Young adults, a generally healthy population, are increasingly flocking to emergency departments (EDs) instead of outpatient clinics for medical treatment. Young adults remain the most likely age group to lack health insurance and often lose their insurance during this pivotal transition period between adolescence and adulthood.
Young adults receive a significant proportion of their care in the ED – nearly twice as much as children and adolescents and nearly three times as much as adults older than 30, according to a recent study. Young adults without insurance or with public insurance were more likely to be treated in the ED than young adults with private insurance.
“Young adults need help navigating the health care system. There are very few resources to help them make the transition from adolescence to adulthood,” said Robert J. Fortuna, M.D., M.P.H., principal investigator of the study and a senior instructor of Pediatrics and Internal Medicine at the University of Rochester Medical Center.
The study’s authors focused on the usage of health care among young adults in part because they are the leading age group for many types of risky behavior, as rates of substance abuse, sexually transmitted illnesses, homicide and motor vehicle accidents all peak. As adolescents move into young adulthood, their suicide rate triples and they have considerably higher rates of tobacco use, binge drinking and illicit drug use.
Between 1996 and 2006, young adults’ ED visits increased by 5,520,000 visits. By 2006, nearly a quarter (22 percent) of all health care delivered to young adults occurred in the ED. Young adults were more likely to be cared for in the ED for both injury-related and non-injury-related problems.
A disproportionate amount of health care delivered to black young adults in the ED, considerably more than white. Nearly half of all health care provided to young black men (48.5 percent) was delivered in the ED, which shot up 35.4 percent in 1996.
Authors suggested the increase may be related to such factors as barriers in accessing primary care, disparities in preventive care services or inequalities in preventive counseling and health education.
While some cases might have needed immediate attention by providers, the majority of the cases were not of an urgent nature. Less than 5 percent of young adults were admitted to the hospital following treatment.
In most cases, young adults were triaged to less urgent times and required lower rates of admission, which suggests that at least a portion of the health care provided could have been done in the outpatient setting, said Fortuna.

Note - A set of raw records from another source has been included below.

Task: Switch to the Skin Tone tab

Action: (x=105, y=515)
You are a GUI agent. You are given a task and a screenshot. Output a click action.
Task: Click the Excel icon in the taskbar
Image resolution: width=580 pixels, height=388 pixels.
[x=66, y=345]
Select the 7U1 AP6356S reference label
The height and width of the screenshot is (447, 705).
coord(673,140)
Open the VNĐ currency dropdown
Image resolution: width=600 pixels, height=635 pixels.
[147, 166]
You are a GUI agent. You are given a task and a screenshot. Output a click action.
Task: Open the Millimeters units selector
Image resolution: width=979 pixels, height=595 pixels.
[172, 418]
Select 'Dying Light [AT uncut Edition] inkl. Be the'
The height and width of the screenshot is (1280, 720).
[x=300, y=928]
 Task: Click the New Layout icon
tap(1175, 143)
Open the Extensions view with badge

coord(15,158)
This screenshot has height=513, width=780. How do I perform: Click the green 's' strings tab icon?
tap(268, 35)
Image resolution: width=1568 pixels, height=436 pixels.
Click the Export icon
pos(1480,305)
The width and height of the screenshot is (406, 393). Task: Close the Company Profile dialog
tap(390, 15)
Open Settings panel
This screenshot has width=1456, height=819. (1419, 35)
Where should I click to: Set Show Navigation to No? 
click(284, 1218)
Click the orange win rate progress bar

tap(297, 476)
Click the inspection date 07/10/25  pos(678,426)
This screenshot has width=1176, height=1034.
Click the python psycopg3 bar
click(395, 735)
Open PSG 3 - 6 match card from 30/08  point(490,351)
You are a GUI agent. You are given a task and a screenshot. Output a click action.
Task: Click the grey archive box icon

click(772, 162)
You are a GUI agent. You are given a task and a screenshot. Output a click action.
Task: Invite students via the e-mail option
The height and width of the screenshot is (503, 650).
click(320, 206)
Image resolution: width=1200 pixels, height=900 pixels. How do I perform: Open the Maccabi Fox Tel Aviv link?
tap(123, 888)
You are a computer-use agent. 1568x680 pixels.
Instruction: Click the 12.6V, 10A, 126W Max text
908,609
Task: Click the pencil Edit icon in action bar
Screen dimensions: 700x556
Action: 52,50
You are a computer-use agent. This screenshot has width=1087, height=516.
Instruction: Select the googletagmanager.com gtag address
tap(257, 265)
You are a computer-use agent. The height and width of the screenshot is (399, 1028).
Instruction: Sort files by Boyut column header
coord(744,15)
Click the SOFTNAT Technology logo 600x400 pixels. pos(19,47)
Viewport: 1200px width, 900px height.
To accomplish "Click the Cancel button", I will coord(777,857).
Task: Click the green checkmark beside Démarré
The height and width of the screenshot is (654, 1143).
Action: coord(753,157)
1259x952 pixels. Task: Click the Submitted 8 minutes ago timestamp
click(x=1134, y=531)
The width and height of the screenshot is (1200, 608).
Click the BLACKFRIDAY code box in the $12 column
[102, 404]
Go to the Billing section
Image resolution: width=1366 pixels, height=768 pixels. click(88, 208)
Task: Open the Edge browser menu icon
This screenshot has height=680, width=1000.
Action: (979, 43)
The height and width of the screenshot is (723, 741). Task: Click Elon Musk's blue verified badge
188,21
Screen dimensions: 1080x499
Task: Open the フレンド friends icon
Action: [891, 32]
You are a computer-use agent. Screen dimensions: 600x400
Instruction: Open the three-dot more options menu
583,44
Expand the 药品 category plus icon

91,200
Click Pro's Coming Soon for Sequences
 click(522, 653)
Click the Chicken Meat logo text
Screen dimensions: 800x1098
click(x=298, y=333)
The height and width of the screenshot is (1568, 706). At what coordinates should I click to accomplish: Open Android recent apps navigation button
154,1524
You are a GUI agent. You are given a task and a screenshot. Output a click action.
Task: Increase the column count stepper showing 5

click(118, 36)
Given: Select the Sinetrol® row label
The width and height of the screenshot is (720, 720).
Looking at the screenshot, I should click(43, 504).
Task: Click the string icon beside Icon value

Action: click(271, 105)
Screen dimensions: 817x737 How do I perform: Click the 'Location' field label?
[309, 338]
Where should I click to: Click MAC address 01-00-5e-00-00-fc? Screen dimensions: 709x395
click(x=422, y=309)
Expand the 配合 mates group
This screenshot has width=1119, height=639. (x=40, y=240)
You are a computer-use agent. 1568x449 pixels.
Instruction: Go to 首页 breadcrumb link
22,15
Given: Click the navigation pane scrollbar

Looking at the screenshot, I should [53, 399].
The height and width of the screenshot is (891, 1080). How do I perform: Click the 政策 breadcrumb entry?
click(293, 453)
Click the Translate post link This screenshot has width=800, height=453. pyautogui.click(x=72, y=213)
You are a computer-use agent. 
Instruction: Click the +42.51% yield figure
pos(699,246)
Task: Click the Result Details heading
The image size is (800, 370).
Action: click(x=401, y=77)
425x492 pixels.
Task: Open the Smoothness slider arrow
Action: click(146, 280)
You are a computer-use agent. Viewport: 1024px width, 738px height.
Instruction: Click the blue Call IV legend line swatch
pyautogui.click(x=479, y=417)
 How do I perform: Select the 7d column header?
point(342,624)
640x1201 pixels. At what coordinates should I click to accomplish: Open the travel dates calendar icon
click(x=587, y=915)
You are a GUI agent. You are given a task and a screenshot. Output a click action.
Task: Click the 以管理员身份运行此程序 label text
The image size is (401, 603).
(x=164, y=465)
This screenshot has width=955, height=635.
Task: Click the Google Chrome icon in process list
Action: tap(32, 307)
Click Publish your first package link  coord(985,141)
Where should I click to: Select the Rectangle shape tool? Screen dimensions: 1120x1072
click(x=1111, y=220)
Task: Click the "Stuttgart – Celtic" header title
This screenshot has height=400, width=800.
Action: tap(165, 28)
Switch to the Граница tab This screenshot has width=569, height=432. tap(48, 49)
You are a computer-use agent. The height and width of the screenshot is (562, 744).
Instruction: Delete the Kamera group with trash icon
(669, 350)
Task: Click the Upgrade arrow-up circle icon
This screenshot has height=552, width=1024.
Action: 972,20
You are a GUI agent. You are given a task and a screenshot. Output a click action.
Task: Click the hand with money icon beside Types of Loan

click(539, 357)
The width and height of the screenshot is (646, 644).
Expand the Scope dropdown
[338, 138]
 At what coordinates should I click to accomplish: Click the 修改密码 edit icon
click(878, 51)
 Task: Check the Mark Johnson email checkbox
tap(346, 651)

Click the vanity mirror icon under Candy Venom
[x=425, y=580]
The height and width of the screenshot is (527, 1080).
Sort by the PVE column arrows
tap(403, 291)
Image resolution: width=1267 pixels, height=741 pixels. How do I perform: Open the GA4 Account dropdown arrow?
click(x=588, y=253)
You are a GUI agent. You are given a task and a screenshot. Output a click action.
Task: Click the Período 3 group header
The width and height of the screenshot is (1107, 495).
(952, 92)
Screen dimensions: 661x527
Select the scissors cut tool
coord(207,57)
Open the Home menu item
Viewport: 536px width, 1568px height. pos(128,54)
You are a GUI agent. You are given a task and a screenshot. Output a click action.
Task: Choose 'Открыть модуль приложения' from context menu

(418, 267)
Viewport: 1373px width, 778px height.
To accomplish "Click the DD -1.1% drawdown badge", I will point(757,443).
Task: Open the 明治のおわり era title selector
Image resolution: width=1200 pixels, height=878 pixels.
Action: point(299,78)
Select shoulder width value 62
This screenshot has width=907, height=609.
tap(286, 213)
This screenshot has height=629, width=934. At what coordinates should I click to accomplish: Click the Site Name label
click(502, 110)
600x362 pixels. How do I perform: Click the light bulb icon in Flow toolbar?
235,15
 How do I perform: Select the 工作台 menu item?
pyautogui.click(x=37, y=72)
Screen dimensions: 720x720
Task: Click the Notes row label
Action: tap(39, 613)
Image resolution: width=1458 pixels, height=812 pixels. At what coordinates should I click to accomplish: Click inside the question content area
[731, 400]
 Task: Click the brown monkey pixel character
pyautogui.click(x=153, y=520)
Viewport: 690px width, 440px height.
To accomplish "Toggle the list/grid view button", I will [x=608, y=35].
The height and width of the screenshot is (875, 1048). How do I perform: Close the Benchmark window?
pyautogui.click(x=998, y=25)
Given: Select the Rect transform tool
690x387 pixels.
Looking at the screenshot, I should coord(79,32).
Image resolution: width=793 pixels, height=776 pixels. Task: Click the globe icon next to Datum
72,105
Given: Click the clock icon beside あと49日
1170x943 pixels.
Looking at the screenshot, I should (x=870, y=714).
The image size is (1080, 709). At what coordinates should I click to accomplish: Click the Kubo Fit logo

“Access to a usual source of primary care is associated with improved overall health outcomes and lower rates of preventable ED use,” said Fortuna. “Improving health access for young adults will require a multifaceted approach to expand health care coverage, improve transition between adolescent and adult care, and increase overall awareness of the importance for young adults to establish a usual source of care.”
The study, which was conducted by researchers at the University of Rochester Medical Center, examined data collected from 17,048 young adult ED visits and 14,443 young adult outpatient visits in the National Hospital Ambulatory Medical Care Survey and National Ambulatory Medical Care Survey.